DCCLXXXVIII
Déclaration en faveur de Jeanne, femme de Pierre Remau, portant qu'elle ne pourra être poursuivie au criminel, mais au civil seulement, à l'occasion du meurtre de Jean Bouguier, dont elle avait été cause en excitant contre lui Jean Pesas, écuyer, cousin de son mari.
- B AN JJ. 145, n° 321, fol. 139 v°
- a P. Guérin, Archives historiques du Poitou, 24, p. 153-155
Charles, etc. Savoir faisons à tous, presens et avenir, à nous avoir esté exposé de
la partie de Jehanne, femme de [p. 154] Pierre Remau, escuier, que comme, depuis
un an ença ou environ, une chamberiere eust esté louée pour demourer en la maison du
dit Pierre jusques à certain temps, la quele y vint demourer et y fu par aucun temps
avec le dit Pierre, pendant lequel feu Jehan Bouguier ou autre pour lui fist tant et
procura que la dicte chamberiere se parti de l'ostel du dit Pierre et vint demourer en
l'ostel du dit feu Jehan Bouguier. Pour quoy ledit Pierre vint en l'ostel d'ycelui feu
Jehan Bouguier et lui requist que sa dicte chamberiere il lui renvoyast en sa maison,
qui ce faire ne voult, et pour ce dirent pluseurs paroles l'un à l'autre, pour doubte
des queles paroles et dudit Pierre, ledit feu Bouguier par certain nostre sergent se
fist tenir en nostre sauvegarde et ce signifier au dit Pierre et à la dicte Jehanne sa
femme; depuis la quele sauvegarde signifiée, depuis deux mois ença ou environ, Jehan
Pesas, escuier, cousin du dit Pierre, vint en la maison du dit Pierre ; auquel Jehan
Pesas lors la dicte Jehanne, femme du dit Pierre, se complaigni et dist que le dit
feu Jehan Bouguier leur avoit osté la dicte chamberiere ou tant fait qu'elle estoit
alée demourer en sa maison, et qu'il avoit dit injurieuses paroles de sa personne, qui
n'appartenoient pas à dire au dit feu Bouguier, et que de ce elle vouldroit bien estre
vengée. Après lesquelles paroles dictes au dit Jehan Pesas, ycellui Pesas passa par
mi la ville du Tail, où le dit feu Bouguier demouroit, et vit ycellui passer par
devant lui avec chevaux et une chamberiere, et demanda à aucunes gens de la dicte
ville se c'estoit le dit Bouguier, lesquelx lui respondirent que oyl; et lors il ala
après lui et lui demanda s'il avoit à nom Jehan Bouguier, lequel lui respondi que non.

■ ■ ■

**Consignes de l'exercice**
1) Dans le texte, quel lien de parenté unit Jean Pesas au mari de Jeanne ?
2) Recopiez à l'identique les entrées, depuis la première jusqu'à la ligne contenant "tap(178, 133)", celle-ci comprise.

■ ■ ■

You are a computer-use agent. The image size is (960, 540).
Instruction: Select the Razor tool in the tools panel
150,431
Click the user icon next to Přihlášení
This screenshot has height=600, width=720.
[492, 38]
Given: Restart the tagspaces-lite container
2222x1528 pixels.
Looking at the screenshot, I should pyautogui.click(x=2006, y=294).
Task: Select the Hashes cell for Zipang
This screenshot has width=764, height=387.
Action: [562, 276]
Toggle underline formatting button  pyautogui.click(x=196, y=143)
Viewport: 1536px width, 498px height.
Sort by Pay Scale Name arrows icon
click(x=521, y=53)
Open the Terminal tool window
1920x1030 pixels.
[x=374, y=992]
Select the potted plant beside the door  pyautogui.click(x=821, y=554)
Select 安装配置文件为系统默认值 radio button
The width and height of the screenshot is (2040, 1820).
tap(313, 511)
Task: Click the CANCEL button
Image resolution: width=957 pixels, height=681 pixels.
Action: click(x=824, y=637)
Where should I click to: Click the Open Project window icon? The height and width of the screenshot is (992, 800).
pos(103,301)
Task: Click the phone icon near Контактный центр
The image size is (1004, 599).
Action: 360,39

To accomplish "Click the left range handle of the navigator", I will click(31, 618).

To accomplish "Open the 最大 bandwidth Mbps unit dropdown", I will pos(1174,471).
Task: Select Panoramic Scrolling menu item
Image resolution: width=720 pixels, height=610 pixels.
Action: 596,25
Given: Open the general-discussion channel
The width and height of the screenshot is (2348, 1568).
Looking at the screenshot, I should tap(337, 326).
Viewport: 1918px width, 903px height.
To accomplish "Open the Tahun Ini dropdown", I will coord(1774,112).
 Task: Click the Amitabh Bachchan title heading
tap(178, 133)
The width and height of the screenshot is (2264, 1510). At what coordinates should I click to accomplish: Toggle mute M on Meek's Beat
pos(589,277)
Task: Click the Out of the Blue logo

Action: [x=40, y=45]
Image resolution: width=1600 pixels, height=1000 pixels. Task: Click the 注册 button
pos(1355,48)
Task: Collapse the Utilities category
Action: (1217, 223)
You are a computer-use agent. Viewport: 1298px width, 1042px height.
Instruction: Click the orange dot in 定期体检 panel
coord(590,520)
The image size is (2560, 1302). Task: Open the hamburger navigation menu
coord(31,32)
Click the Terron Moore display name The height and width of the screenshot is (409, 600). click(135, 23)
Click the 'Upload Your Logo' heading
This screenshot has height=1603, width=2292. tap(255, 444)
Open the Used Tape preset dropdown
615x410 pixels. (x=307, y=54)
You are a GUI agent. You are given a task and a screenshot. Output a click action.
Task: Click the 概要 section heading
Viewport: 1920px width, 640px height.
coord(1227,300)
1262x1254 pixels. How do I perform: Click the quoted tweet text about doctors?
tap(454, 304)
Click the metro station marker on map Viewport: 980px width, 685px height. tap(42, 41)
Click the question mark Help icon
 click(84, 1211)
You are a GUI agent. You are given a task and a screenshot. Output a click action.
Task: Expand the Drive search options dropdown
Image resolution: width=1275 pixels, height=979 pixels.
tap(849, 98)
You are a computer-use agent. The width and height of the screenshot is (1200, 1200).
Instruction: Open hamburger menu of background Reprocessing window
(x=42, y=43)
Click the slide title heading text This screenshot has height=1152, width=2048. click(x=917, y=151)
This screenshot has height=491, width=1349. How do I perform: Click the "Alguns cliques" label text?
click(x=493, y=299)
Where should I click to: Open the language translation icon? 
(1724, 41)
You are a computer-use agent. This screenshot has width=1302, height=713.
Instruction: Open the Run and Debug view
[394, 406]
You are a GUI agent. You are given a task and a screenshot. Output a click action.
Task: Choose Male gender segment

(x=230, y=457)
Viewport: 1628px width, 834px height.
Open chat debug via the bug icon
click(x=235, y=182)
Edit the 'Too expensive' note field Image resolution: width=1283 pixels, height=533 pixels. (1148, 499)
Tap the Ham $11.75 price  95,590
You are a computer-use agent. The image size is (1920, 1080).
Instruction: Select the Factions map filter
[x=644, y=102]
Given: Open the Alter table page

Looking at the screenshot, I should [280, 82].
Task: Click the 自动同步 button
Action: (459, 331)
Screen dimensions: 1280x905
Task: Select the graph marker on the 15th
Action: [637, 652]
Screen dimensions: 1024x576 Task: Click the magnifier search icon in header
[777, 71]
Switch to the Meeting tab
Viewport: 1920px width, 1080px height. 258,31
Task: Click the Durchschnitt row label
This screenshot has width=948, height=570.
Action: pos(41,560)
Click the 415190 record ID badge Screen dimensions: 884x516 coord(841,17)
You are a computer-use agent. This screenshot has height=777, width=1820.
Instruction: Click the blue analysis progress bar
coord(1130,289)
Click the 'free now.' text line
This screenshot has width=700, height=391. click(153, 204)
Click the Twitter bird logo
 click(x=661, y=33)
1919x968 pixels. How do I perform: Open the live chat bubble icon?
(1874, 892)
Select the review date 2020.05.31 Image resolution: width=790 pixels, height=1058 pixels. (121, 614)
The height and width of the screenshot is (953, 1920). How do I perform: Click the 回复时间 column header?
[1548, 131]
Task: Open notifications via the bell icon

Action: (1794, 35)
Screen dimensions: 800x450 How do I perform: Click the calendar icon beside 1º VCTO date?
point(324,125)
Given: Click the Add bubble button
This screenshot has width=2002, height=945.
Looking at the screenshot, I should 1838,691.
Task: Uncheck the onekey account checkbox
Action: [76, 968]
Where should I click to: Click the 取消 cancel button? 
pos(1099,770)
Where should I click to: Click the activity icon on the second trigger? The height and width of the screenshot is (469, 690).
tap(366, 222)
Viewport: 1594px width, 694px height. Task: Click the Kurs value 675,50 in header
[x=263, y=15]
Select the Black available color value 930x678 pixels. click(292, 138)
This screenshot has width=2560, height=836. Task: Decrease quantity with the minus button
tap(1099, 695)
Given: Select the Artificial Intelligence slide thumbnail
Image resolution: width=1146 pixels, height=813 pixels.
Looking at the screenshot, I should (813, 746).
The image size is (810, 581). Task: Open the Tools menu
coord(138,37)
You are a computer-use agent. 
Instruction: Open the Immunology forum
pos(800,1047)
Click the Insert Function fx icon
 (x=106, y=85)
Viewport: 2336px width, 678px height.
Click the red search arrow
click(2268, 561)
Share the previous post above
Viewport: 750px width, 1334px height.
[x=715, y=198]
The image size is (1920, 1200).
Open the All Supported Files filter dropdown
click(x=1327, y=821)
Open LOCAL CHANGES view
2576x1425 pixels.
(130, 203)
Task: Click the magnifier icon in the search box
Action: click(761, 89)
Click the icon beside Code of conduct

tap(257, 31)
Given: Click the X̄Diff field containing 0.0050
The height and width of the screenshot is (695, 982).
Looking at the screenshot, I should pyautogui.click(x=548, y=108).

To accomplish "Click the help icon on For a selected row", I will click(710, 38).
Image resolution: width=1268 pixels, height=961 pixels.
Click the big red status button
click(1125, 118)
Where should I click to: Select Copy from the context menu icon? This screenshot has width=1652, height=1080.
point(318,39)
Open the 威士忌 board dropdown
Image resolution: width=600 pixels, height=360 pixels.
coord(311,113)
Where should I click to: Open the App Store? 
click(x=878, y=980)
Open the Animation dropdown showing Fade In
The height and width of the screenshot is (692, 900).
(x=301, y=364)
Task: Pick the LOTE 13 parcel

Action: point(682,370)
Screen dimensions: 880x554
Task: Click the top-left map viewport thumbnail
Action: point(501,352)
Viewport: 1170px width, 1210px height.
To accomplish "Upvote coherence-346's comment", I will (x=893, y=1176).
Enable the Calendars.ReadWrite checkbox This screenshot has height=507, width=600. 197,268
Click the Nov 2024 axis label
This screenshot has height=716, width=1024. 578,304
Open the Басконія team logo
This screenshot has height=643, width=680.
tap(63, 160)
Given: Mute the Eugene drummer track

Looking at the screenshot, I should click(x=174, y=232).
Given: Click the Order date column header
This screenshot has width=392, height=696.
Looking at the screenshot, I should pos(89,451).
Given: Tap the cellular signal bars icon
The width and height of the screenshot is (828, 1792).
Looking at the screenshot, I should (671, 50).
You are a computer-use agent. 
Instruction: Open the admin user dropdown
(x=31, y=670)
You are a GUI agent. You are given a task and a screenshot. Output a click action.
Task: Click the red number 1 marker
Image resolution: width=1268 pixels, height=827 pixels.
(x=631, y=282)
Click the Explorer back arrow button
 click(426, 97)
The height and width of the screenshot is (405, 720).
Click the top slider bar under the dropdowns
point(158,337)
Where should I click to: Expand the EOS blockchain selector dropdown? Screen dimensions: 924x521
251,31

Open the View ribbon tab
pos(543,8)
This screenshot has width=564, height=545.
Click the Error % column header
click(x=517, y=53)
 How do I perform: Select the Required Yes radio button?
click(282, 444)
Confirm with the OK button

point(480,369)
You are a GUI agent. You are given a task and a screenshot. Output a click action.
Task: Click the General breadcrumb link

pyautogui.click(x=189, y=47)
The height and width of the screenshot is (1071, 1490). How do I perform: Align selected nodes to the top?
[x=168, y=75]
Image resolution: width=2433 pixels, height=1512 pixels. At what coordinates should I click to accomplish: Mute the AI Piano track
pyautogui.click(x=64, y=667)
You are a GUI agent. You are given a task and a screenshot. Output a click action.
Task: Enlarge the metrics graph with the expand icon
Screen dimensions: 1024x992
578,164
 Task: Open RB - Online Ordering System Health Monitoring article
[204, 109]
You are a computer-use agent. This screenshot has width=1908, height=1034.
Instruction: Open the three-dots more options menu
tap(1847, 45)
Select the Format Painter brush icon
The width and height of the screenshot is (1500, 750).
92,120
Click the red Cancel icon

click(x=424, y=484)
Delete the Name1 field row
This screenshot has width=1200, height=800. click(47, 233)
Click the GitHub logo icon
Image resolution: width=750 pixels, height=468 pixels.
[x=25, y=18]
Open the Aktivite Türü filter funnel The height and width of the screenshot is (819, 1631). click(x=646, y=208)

■ ■ ■

**Les réponses**
1) Jean Pesas est le cousin de Pierre Remau, le mari de Jeanne.

2)
You are a computer-use agent. The image size is (960, 540).
Instruction: Select the Razor tool in the tools panel
150,431
Click the user icon next to Přihlášení
This screenshot has height=600, width=720.
[492, 38]
Given: Restart the tagspaces-lite container
2222x1528 pixels.
Looking at the screenshot, I should pyautogui.click(x=2006, y=294).
Task: Select the Hashes cell for Zipang
This screenshot has width=764, height=387.
Action: [562, 276]
Toggle underline formatting button  pyautogui.click(x=196, y=143)
Viewport: 1536px width, 498px height.
Sort by Pay Scale Name arrows icon
click(x=521, y=53)
Open the Terminal tool window
1920x1030 pixels.
[x=374, y=992]
Select the potted plant beside the door  pyautogui.click(x=821, y=554)
Select 安装配置文件为系统默认值 radio button
The width and height of the screenshot is (2040, 1820).
tap(313, 511)
Task: Click the CANCEL button
Image resolution: width=957 pixels, height=681 pixels.
Action: click(x=824, y=637)
Where should I click to: Click the Open Project window icon? The height and width of the screenshot is (992, 800).
pos(103,301)
Task: Click the phone icon near Контактный центр
The image size is (1004, 599).
Action: 360,39

To accomplish "Click the left range handle of the navigator", I will click(31, 618).

To accomplish "Open the 最大 bandwidth Mbps unit dropdown", I will pos(1174,471).
Task: Select Panoramic Scrolling menu item
Image resolution: width=720 pixels, height=610 pixels.
Action: 596,25
Given: Open the general-discussion channel
The width and height of the screenshot is (2348, 1568).
Looking at the screenshot, I should tap(337, 326).
Viewport: 1918px width, 903px height.
To accomplish "Open the Tahun Ini dropdown", I will coord(1774,112).
 Task: Click the Amitabh Bachchan title heading
tap(178, 133)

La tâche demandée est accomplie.